_What is required:_
Revise the article on the District 2 Senate race, starting at the words "He was also" and stopping after "next seven years.", and swap "Obamacare" for "the ACA".

_Passage provided:_
- - - - - - -

November 04. 2012 10:33PM

CONCORD - Incumbent District 2 Republican Sen. Jeanie Forrester and Democratic challenger Bob Lamb disagree about the direction the state has taken the last two years, with one exception: They both are adamant opponents of the proposed Northern Pass transmission line.

Forrester was one of the architects of the bill that passed this year protecting private property rights, while Lamb says a new approach is needed to stop the project as it is proposed. Forrester, 54, of Meredith, owns an environmental technology business with her husband. She won the District 2 seat in the 2010 GOP landslide and is the only freshman senator serving on the powerful Senate Finance Committee.

"I felt that we did a good job and set priorities so the most vulnerable citizens were taken care of first," Forrester said. "We were faced with needs versus wants. We were responsible and had to make some tough choices."

Lamb, West Point graduate and former chief financial officer for FleetBoston, is critical of what went on in Concord the last two years when large Republican majorities in the House and Senate slashed spending to the state's colleges and hospitals while reducing some taxes. Republicans, he said, also focused on social issues such as gay marriage, abortion and other reproductive health issues, and gun rights. "Concord has not done what it needed to do to grow our economy and create good-paying jobs for our citizens," Lamb said, "and we need to have a conversation about that."

He was also critical of lawmakers' action on education, including significant reductions in state aid for higher education and a business tax credit to fund a private and religious school scholarship program. "This legislature attempted to destroy the public education in this state," he said. He also believes the state needs to take a close look at expanding Medicaid under the Patient Protection and Affordable Care Act, known as Obamacare, citing a study saying it will provide the state a net $1 billion over the next seven years.

- - - - - - -

_Input data:_

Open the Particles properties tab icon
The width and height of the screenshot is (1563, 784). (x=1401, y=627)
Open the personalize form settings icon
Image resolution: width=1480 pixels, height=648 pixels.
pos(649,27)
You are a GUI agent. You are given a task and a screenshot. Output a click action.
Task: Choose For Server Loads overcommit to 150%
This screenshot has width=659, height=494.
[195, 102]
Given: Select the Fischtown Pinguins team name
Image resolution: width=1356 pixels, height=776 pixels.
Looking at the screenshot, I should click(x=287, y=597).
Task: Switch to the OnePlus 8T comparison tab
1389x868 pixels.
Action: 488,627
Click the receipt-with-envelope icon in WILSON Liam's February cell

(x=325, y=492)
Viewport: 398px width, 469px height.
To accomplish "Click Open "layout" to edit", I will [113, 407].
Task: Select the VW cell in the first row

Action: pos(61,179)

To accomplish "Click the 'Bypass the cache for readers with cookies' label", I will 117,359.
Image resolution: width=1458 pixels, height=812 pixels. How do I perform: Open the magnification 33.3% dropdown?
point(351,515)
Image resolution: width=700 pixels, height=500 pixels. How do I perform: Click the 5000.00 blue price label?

- - - - - - -

_Reply to the exercise:_
He was also critical of lawmakers' action on education, including significant reductions in state aid for higher education and a business tax credit to fund a private and religious school scholarship program. "This legislature attempted to destroy the public education in this state," he said. He also believes the state needs to take a close look at expanding Medicaid under the Patient Protection and Affordable Care Act, known as the ACA, citing a study saying it will provide the state a net $1 billion over the next seven years.